Camp v. Ristine

101 Tenn. 534 | Tenn. | 1898

Beard, J.

This suit was instituted by the defendant in error, a physician, to recover from the plaintiff in error a bill for professional services. During the progress of the trial below the defend ant in error offered and there was admitted to the *535jury, over the objection of plaintiff in error, the' expert testimony of certain physicians to show the value of the service for which he sought a recovery; and this action of the Circuit Judge is complained of in this appeal.
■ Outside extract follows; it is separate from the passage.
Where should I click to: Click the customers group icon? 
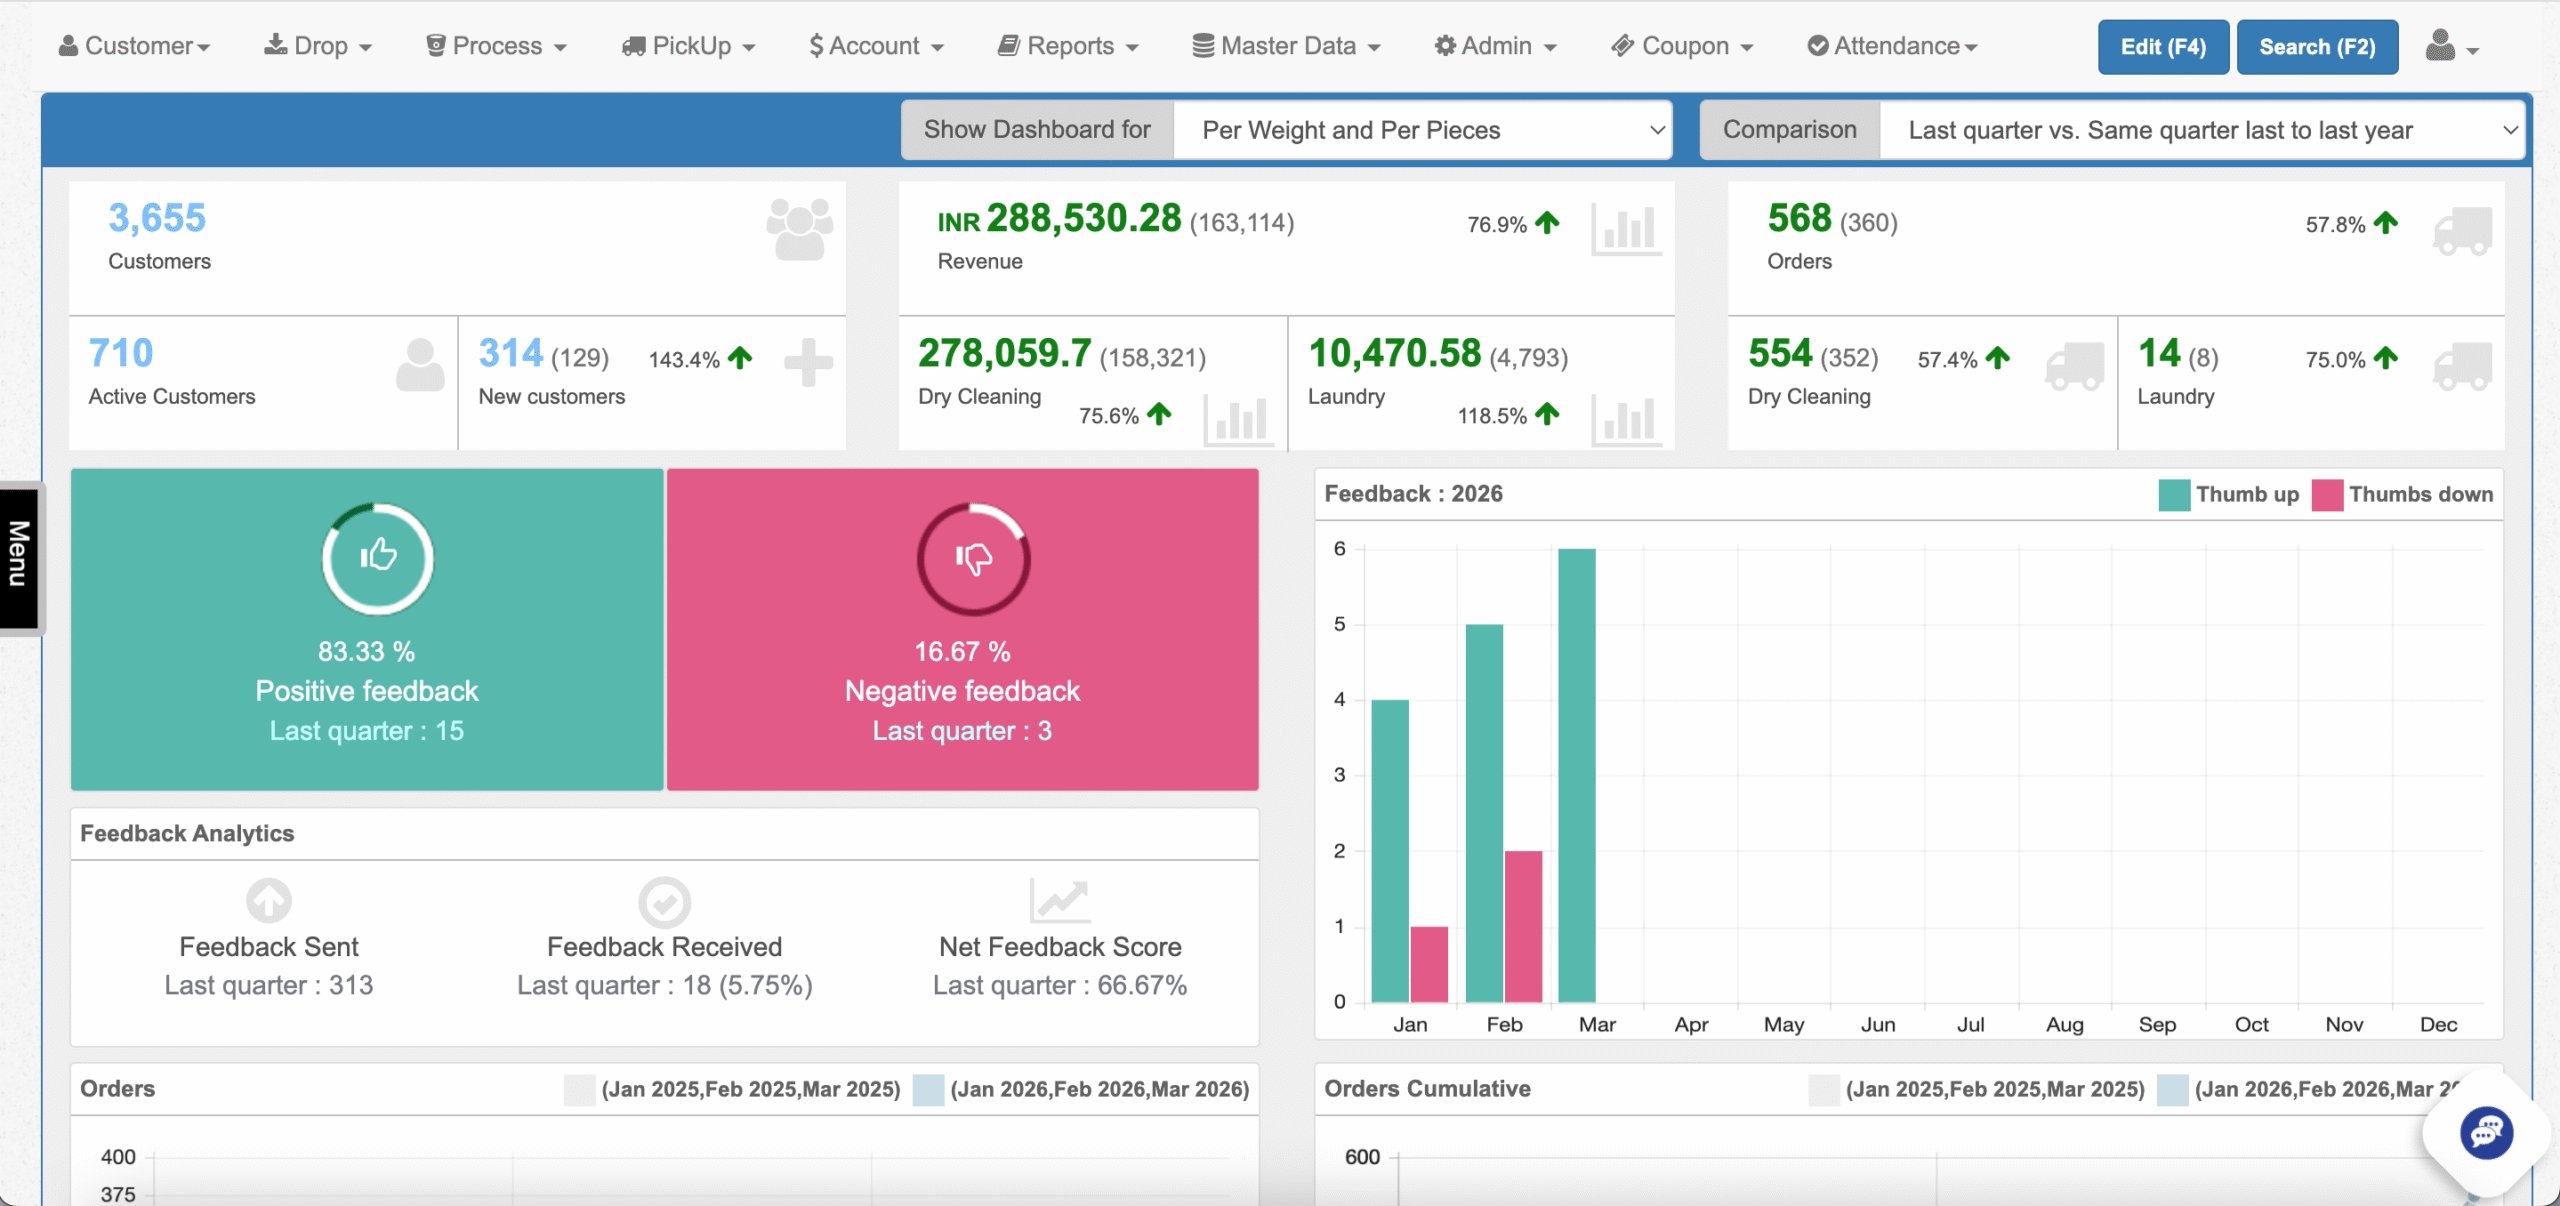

In this there was no error. It is a matter of common practice in our own courts, and, so far as we know, universally regarded as a sound practice, to permit lawyers to testify as to the value of legal services, without question as to the admissibility of such evidence. 1 Whar. on Ev., Sec. 442; Head v. Hargrove, 105 U. S., 45. And this rule of competency has been extended to a great variety of cases. For instance, it has been held that a merchant may swear to the value of goods (Buckly v. U. S., 4 How. (U. S.), 251); a dealer in clocks as to the value of a clock (Whiton v. Snyder, 88 N. Y., 299); a trader as to the value of land (Bearss v. Capley, 10 N. Y., 93), and a physician as to the value of a nurse’s services (Reynolds v. Robinson, 64 N. Y., 589).

This well-recognized exception to the general rule which excludes opinion testimony, rests upon the ground that the question of value involves skill, or service, or training which the ordinary run of men do not have. 1 Whar. on Ev., Sec. 440; 7 Am. & Eng. Ene. L. (old ed.), Sec. 494.

But it is said that Bruce v. Beall, 99 Tenn., 303, holds otherwise. This is a mistake. In that case the question at issue was, had the master been *536prudent or negligent in continuing the use of an elevator cable for a long series of years ? The contention of the plaintiff was that he had been negligent, and, as a result, the plaintiff had sustained the injury for which he sued. This was denied by the defendant. With the issue thus made, an expert was put on the witness stand, who testified that the life of an elevator cable, employed as the one in controversy, was six or seven years; and he was then permitted, over objection, to state that it would not be prudent to use it for a longer time. ' In this last statement, it was held that the witness had gone beyond the limit of expert testimony and had invaded the province of the jury. In that case it was clearly competent for the witness to state, as he did, the average life of a cable used as that was; also to testify that, after such use, crystallization would set in and the smaller particles of the wire would twist and break off like glass, for these opinions or conclusions were those of special knowledge, and beyond the capacity of the common observer. But when the witness undertook to say, upon these expert deductions or conclusions of his, that such use, continued beyond the limit he had fixed for the natural life of the cable, was imprudent or negligent, he exceeded the license of an expert and settled a question the jury was sworn to try. This was the extent of the Court’s holding in that case. While recognizing that matters of skill, experience, and science were the subjects of expert tes*537timony, yet the ruling there rested upon the fact that a question involving prudence or negligence was within the compass of an ordinary intelligence, and must be determined by the jury. It certainly cannot be invoked as authority against the holdings of the trial Court in the present case.

There is no error in the record, save in the amount of the judgment, which will be corrected as indicated by a memorandum accompanying this opinion, and, as corrected, it is affirmed.’